*BRIEF:* Can you arrange everything in the data from the line containing "Click the 24,99 € price label" down to the end as a Markdown table with the columns Row and Data line, leaving out blank lines?

Collected data entries:
※ ※ ※

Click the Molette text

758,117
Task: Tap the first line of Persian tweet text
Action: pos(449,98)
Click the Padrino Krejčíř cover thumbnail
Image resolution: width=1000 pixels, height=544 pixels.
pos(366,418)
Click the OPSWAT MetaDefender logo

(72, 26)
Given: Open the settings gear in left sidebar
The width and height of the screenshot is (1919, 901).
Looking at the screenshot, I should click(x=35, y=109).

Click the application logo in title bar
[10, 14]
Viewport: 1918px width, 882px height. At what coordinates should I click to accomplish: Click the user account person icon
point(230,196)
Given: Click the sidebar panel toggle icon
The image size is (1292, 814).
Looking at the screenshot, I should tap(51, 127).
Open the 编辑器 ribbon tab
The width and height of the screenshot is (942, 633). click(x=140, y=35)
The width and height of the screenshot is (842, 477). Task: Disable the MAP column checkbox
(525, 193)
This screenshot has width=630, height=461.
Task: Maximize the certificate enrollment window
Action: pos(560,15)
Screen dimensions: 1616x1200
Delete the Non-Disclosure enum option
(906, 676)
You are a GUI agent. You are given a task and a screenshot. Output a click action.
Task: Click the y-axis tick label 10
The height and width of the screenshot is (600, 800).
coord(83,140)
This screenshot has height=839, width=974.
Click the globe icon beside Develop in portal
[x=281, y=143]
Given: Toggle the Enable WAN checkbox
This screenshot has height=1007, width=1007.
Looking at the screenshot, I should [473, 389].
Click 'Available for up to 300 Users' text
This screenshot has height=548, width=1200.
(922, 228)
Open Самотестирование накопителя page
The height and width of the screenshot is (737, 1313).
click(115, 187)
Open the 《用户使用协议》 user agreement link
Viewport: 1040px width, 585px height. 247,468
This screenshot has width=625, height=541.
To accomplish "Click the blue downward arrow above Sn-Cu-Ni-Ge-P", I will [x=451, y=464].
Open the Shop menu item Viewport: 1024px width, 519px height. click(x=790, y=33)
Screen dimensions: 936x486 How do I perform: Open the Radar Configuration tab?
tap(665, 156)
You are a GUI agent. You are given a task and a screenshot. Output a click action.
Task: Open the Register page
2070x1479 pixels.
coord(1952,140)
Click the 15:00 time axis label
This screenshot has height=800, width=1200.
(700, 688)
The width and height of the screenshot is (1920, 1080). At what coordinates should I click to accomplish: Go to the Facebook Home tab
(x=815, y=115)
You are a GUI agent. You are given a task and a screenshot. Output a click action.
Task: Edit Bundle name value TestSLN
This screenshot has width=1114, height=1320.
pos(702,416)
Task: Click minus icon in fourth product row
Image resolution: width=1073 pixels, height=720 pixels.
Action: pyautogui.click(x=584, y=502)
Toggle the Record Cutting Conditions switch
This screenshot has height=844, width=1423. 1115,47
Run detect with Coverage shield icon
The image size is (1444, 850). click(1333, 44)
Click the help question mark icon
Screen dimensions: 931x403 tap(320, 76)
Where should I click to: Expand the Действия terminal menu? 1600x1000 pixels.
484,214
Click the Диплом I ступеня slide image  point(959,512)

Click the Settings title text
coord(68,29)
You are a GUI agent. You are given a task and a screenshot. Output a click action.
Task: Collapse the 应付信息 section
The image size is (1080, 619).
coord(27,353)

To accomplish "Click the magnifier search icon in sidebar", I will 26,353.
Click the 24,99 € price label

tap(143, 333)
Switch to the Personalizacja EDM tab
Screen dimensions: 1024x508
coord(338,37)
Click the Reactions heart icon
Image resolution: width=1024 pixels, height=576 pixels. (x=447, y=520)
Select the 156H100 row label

※ ※ ※

*EXPECTED ANSWER:*
| Row | Data line |
|---|---|
| 1 | Click the 24,99 € price label |
| 2 | tap(143, 333) |
| 3 | Switch to the Personalizacja EDM tab |
| 4 | Screen dimensions: 1024x508 |
| 5 | coord(338,37) |
| 6 | Click the Reactions heart icon |
| 7 | Image resolution: width=1024 pixels, height=576 pixels. (x=447, y=520) |
| 8 | Select the 156H100 row label |